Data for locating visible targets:
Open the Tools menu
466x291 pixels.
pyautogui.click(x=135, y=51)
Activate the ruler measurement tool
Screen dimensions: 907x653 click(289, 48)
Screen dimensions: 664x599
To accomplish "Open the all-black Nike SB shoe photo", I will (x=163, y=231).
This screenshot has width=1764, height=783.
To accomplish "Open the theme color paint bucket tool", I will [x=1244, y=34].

==

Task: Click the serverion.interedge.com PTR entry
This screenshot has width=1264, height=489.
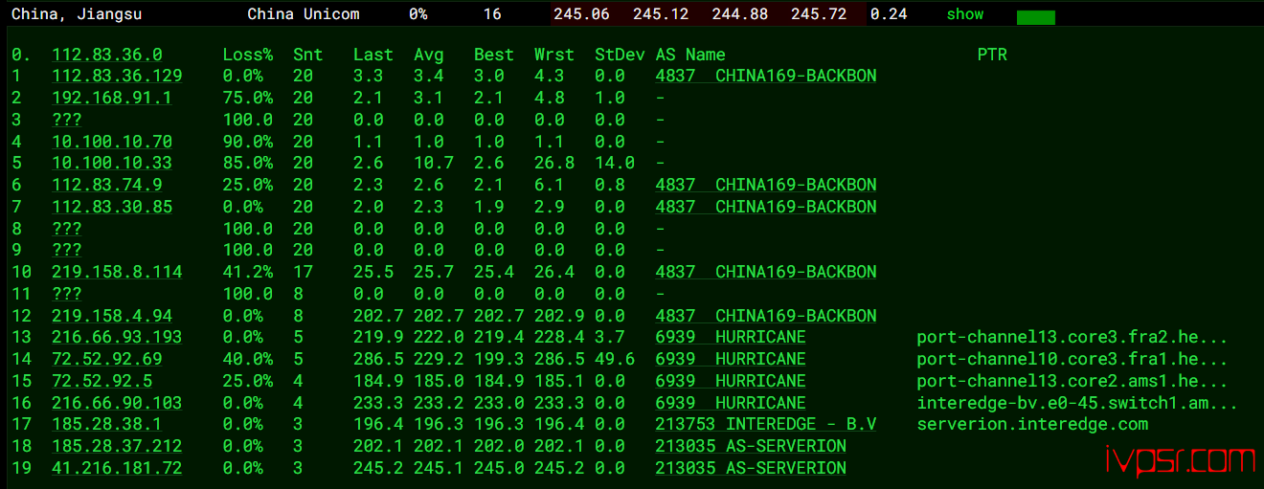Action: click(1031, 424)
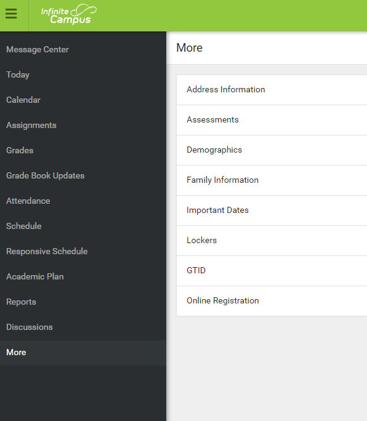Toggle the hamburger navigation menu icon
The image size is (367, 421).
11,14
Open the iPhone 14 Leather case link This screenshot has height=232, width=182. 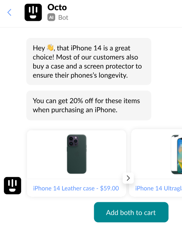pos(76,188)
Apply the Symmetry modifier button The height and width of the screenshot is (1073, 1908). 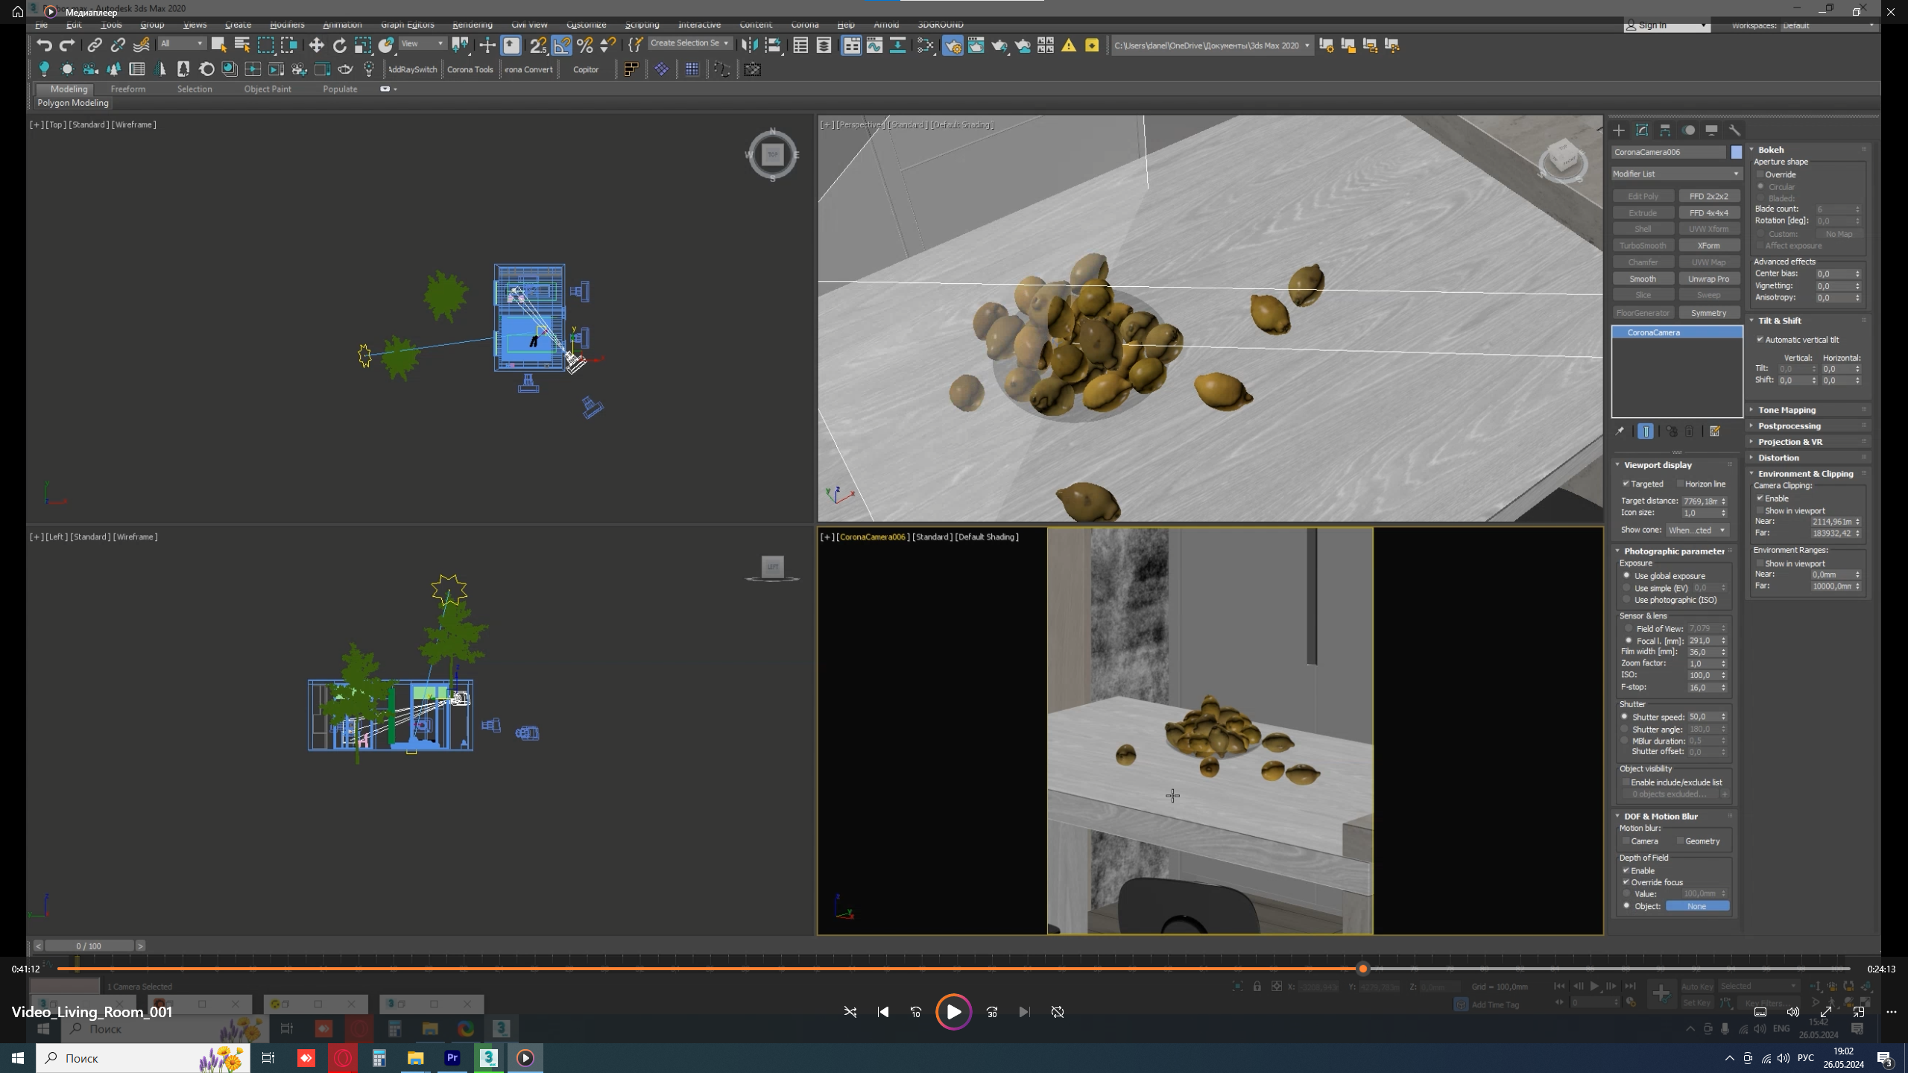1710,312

:: Directions for this task ::
List each line in the items above that contains the word "will".

:: Response to this exercise ::
To accomplish "Open the all-black Nike SB shoe photo", I will (x=163, y=231).
To accomplish "Open the theme color paint bucket tool", I will [x=1244, y=34].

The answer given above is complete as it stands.